Simple Fast Text Categorization in Ruby

Monday, May 06, 2013

It's been a while since our last update, indicating a transition for the Helioid team, and we thought it was time for an update on what we've been up to. As we've noted in many past posts, our dedication to Helioid came from our own frustration in exploring new topics of interest and a desire to provide a tool that helped filter out the proverbial needles from the proverbial haystacks by categorizing search results. We remain committed to helping that long tail of exploratory searchers and to working with and supporting the community of innovators in the search space.

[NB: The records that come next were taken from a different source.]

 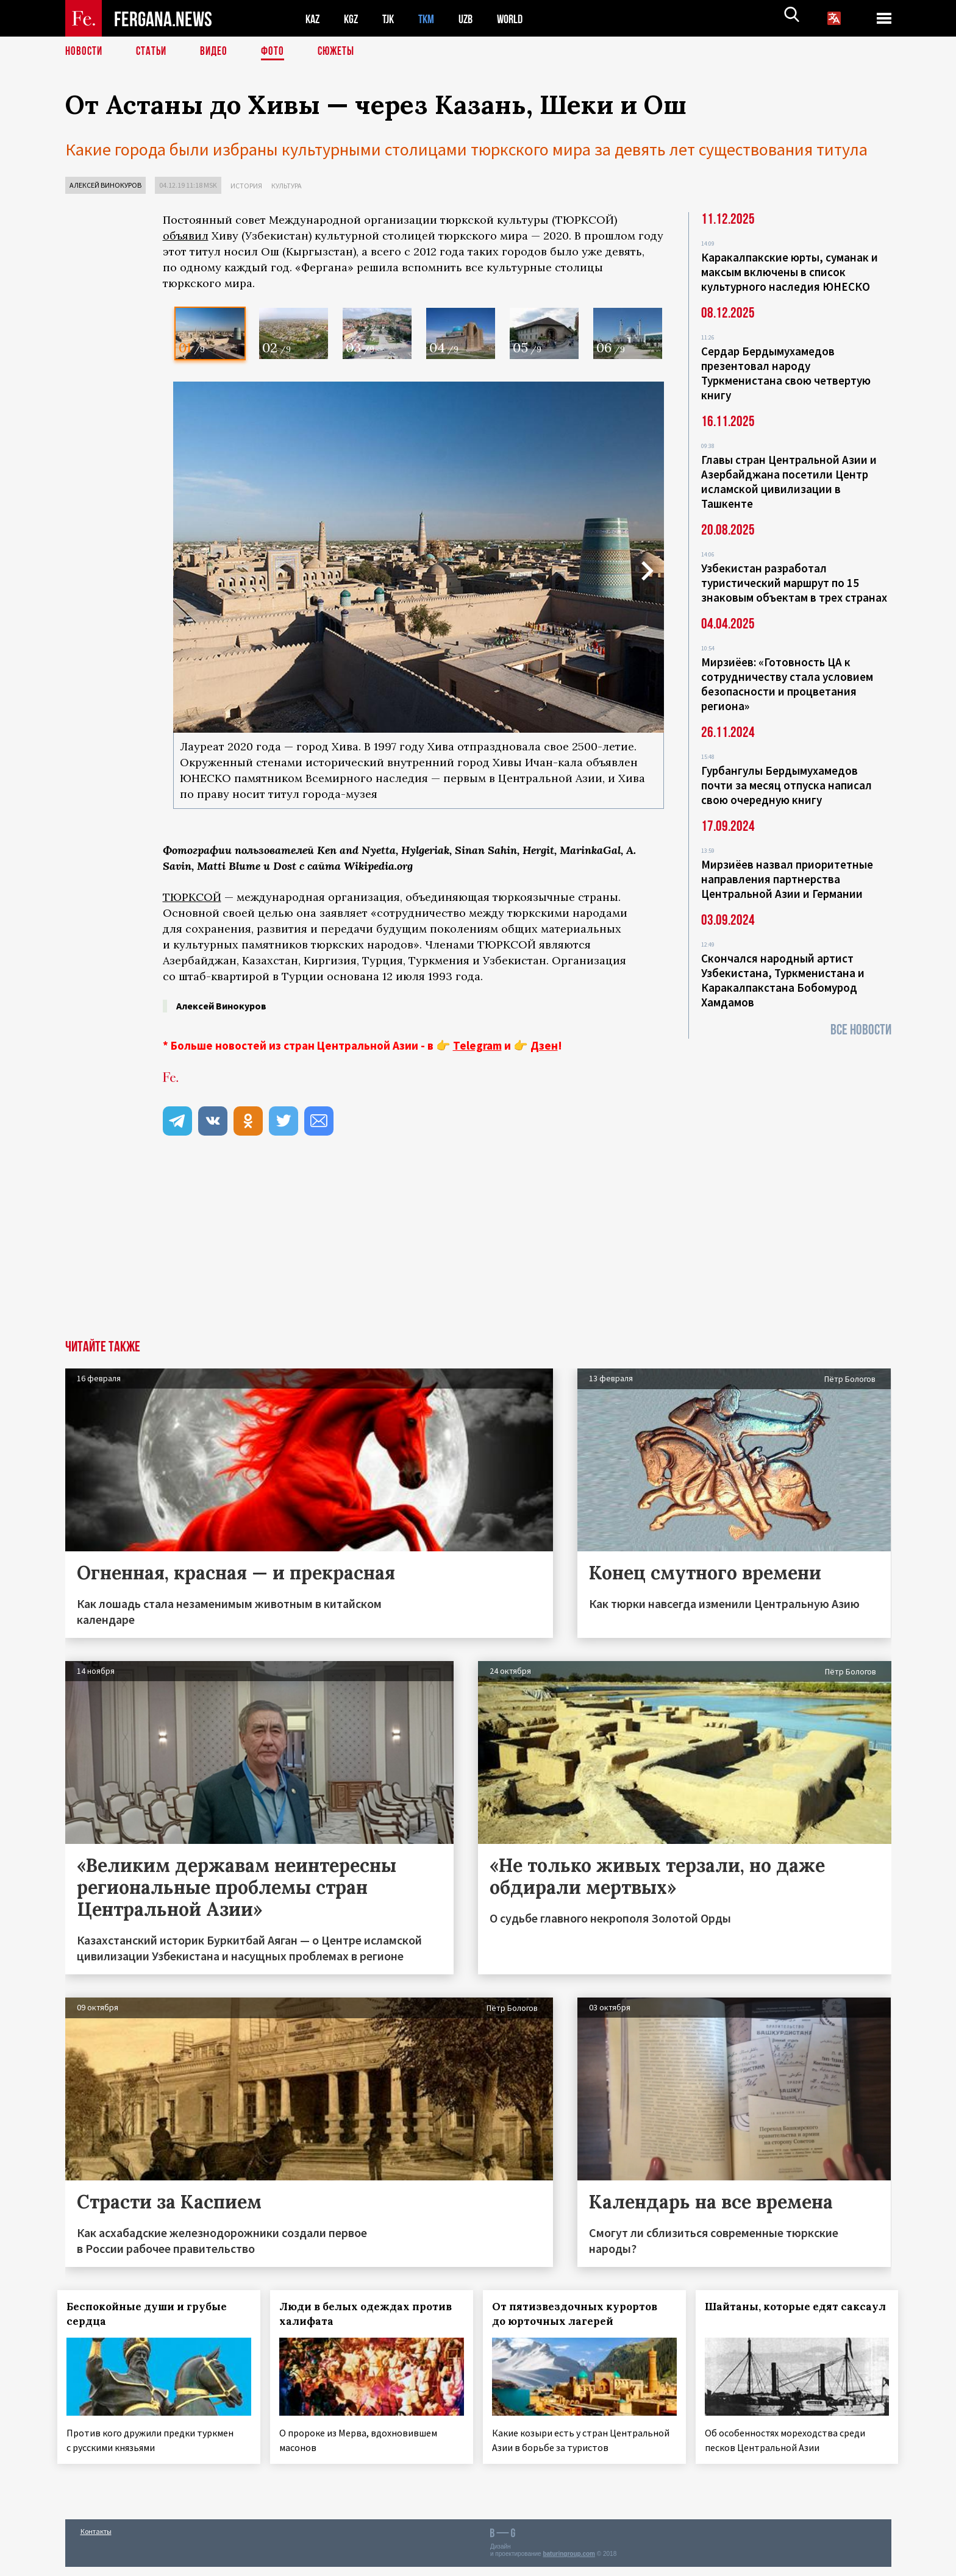 I want to click on Фото, so click(x=278, y=52).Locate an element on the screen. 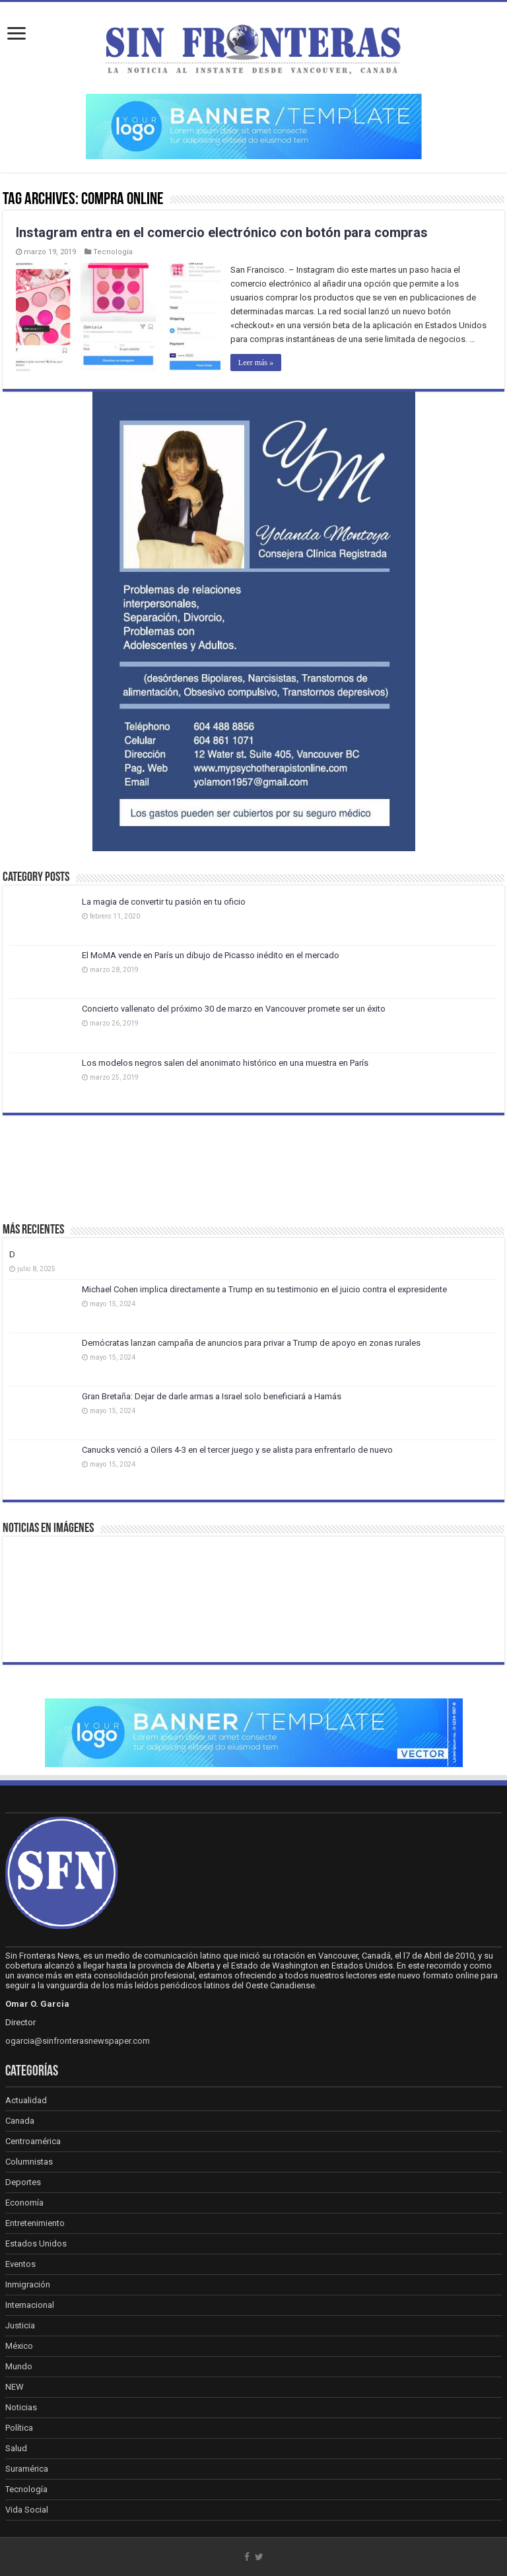  Canada is located at coordinates (19, 2121). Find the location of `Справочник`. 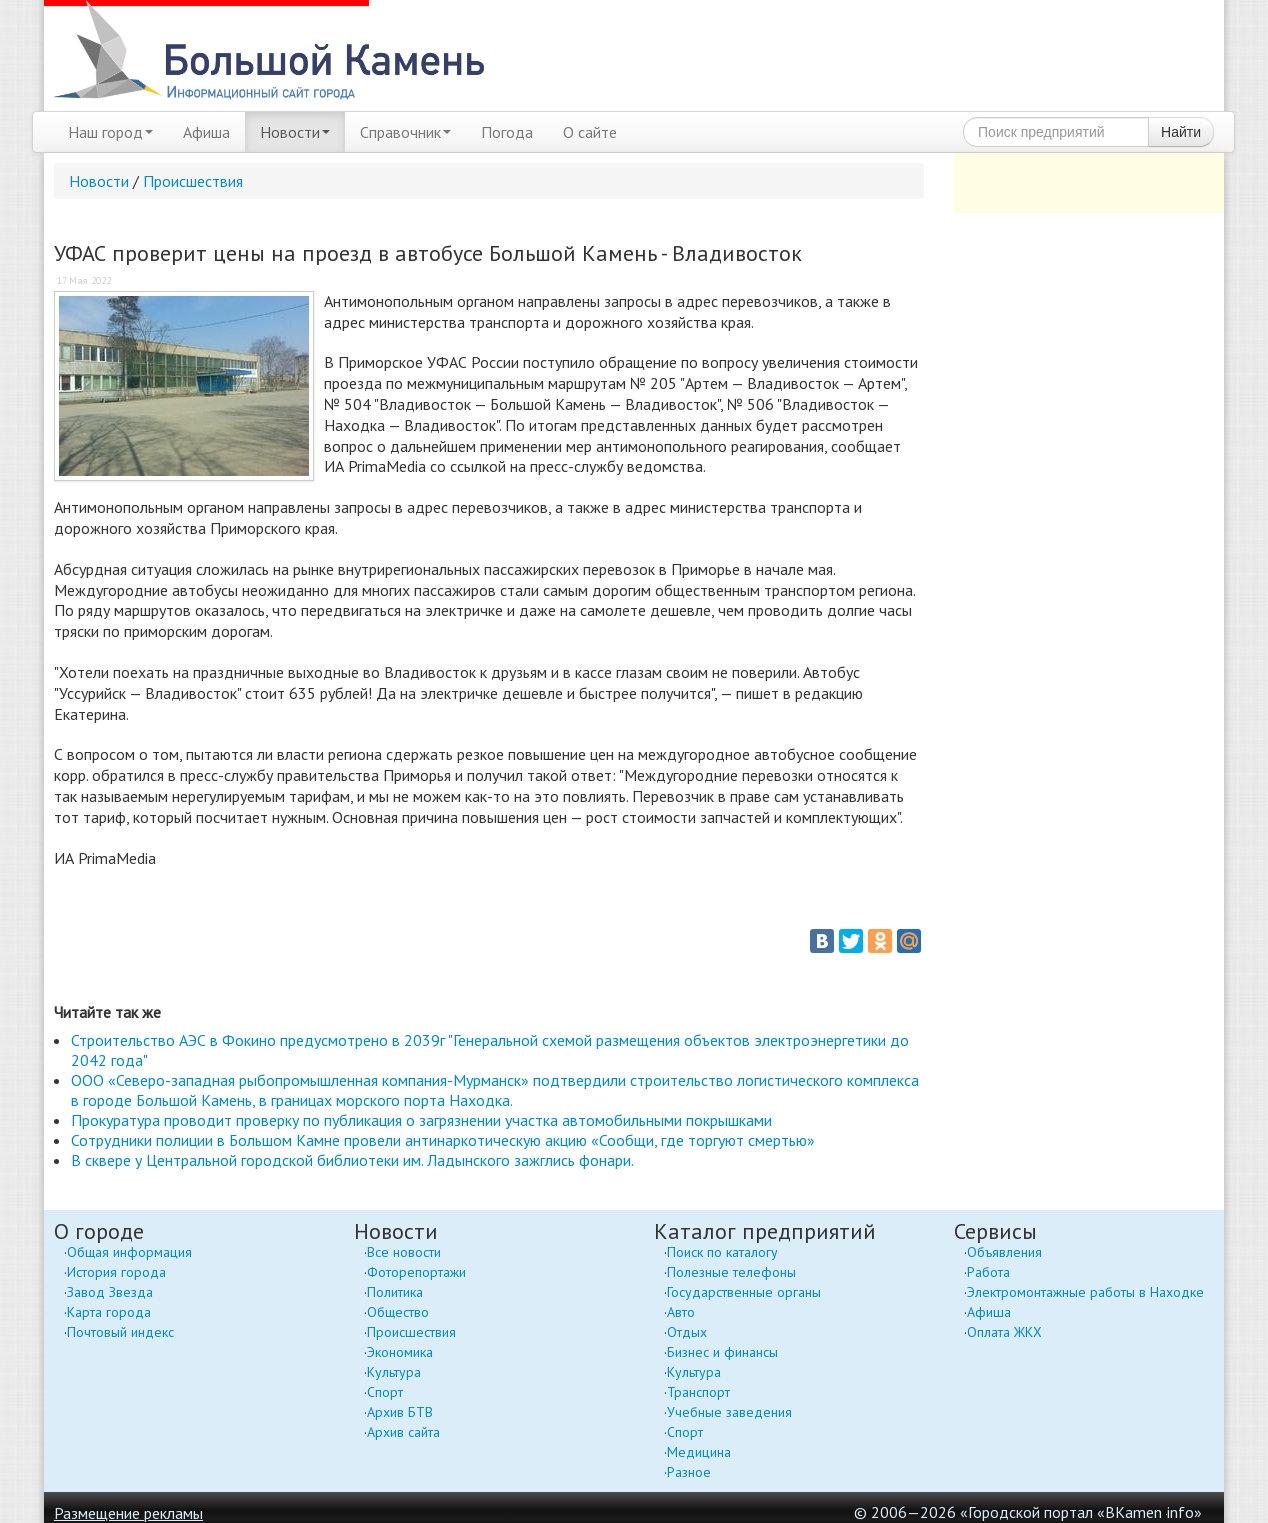

Справочник is located at coordinates (405, 132).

So, we're pleased to announce the release of a categorization library, installable as a Ruby gem, which developers can use to categorize search results, or any other document collections they'd like to add a layer of structure to, in order to support more intuitive navigation. For example, the cluster model categorizes the first five summaries for a "helioid" search as:

"search refinement"

"floor silicon"

"word difficult"

These could use some work.

The gem includes usage examples and a walkthrough of how to customize the gem to your needs. Developers can apply categorize using alternative clustering models, and the gem includes a simple bag-of-words clustering algorithm, as well as both hierarchical and non-hierarchical Ward clustering based algorithms. Developers can customize the basic parameters of whichever categorization model they use, such as the maximum number of clusters, and the minimum support threshold for clustering. We're excited to see the range of sites and alternative search tools the developer community applies Helioid's categorization to using this library.